There was, though, an extra problem on Sunday: Unai Emery’s conservative team selection. In recent months, Emery has utilized the back three as his preferred system. Yet the system has only really worked when Aaron Ramsey has been fit enough to play, with Ramsey making up for the inherent favouring of a more defensive set-up. With Ramsey injured, Xhaka and Torreira nursing problems, Emery turned to the midfield pairing of Mohamed Elneny and Mattéo Guendouzi, with Mesut Özil behind Alexandre Lacazette and Pierre-Emerick Aubameyang. This was the same midfield that started the match against Everton, and against Everton it did not work, just as it did not work against Palace: it is too conservative a set-up.
Emery’s decision to use both is justifiable in the sense that he did not have any other options; his other decisions are less justifiable. For example, using Carl Jenkinson as a wing-back. Emery obviously has wanted to avoid using Ainsley Maitland-Niles in recent weeks, with Mustafi playing right back and Jenkinson starting yesterday. While Jenkinson is capable enough of filling in, his lack of quality on the ball is a problem when playing as a wingback. Often, Jenkinson would receive the ball, and would turn backwards, or Mesut Özil would drift to the right, but wouldn’t have a runner he could play through. And with a midfield that wasn’t playing forward in Elneny and Guendouzi, Arsenal’s attack was stunted. The solution was to use Alex Iwobi (or Henrikh Mkhitaryan), and switch to a back four, which Emery realized. Yet it was a case of 45 minutes too late. With Arsenal chasing, Palace were always going to be a threat through the pace and direct running of Wilfried Zaha, and while Mustafi’s defending was inexcusable, Arsenal were punished for starting the attacking portion of the match 45 minutes too late.
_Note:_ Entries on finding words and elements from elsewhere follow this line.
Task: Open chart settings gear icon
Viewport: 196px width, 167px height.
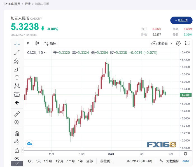Action: (178, 43)
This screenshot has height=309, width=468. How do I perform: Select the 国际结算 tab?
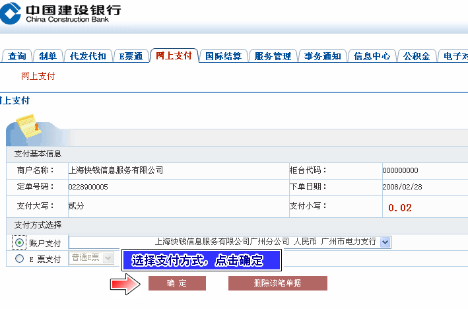tap(224, 56)
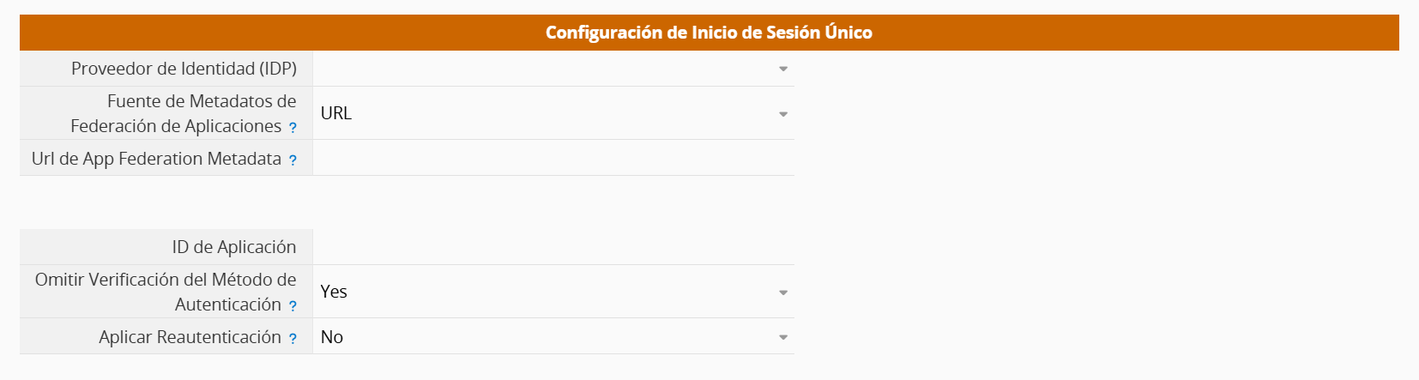Viewport: 1419px width, 380px height.
Task: Open the dropdown arrow next to URL value
Action: pyautogui.click(x=783, y=114)
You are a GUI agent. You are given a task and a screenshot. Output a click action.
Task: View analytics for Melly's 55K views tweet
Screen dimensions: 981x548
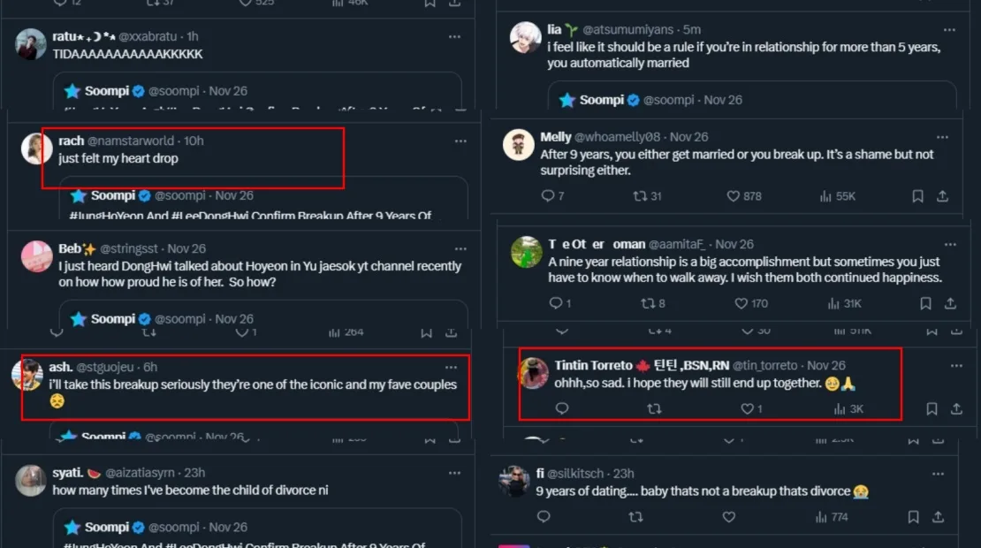point(825,196)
This result has been on the cards for a while. While Arsenal have been good at home, only losing twice and drawing twice in eighteen games, they have not been as statistically dominant as last season. Last season, Arsenal had 18.1 shots per game at home; this season, it is 13.2, with Arsenal 13th in the division on that front. Arsenal are also allowing 11.6 shots per game at home this season, compared with 9.7 last season. In total, that is 2 more shots allowed per game, and 5 fewer taken, which can be seen in the xG numbers: this season, Arsenal have averaged 1.96 xG, 1.27 xGA and 1.82 xPts at home, while last season, Arsenal averaged 2.53 xG, 1.12 xGA and 2.19 xPts at home.
This speaks to a larger concern about Arsenal’s direction under Unai Emery. With away results still poor, Arsenal have to be dominant at home. While Emery deserves credit for the improvement against the rest of the top 6, taking 10 points from the five games, as opposed to 5 from last season, it has been completely offset by drawing with Wolves and losing against Palace. Arsenal have been outshot by Palace, Wolves, West Ham, Cardiff City, Watford and Everton, and this decrease in Arsenal’s dominance at home, while perhaps not felt this season, may be felt going forward in Emery’s reign, and if Arsenal are not only to return to the Champions League, but maintain a place in it, home dominance, along with away improvement, will be crucial. And if that is to happen, Unai Emery will have to go against his ingrained conservatism, a conservatism that is borne out in Arsenal’s attacking decline.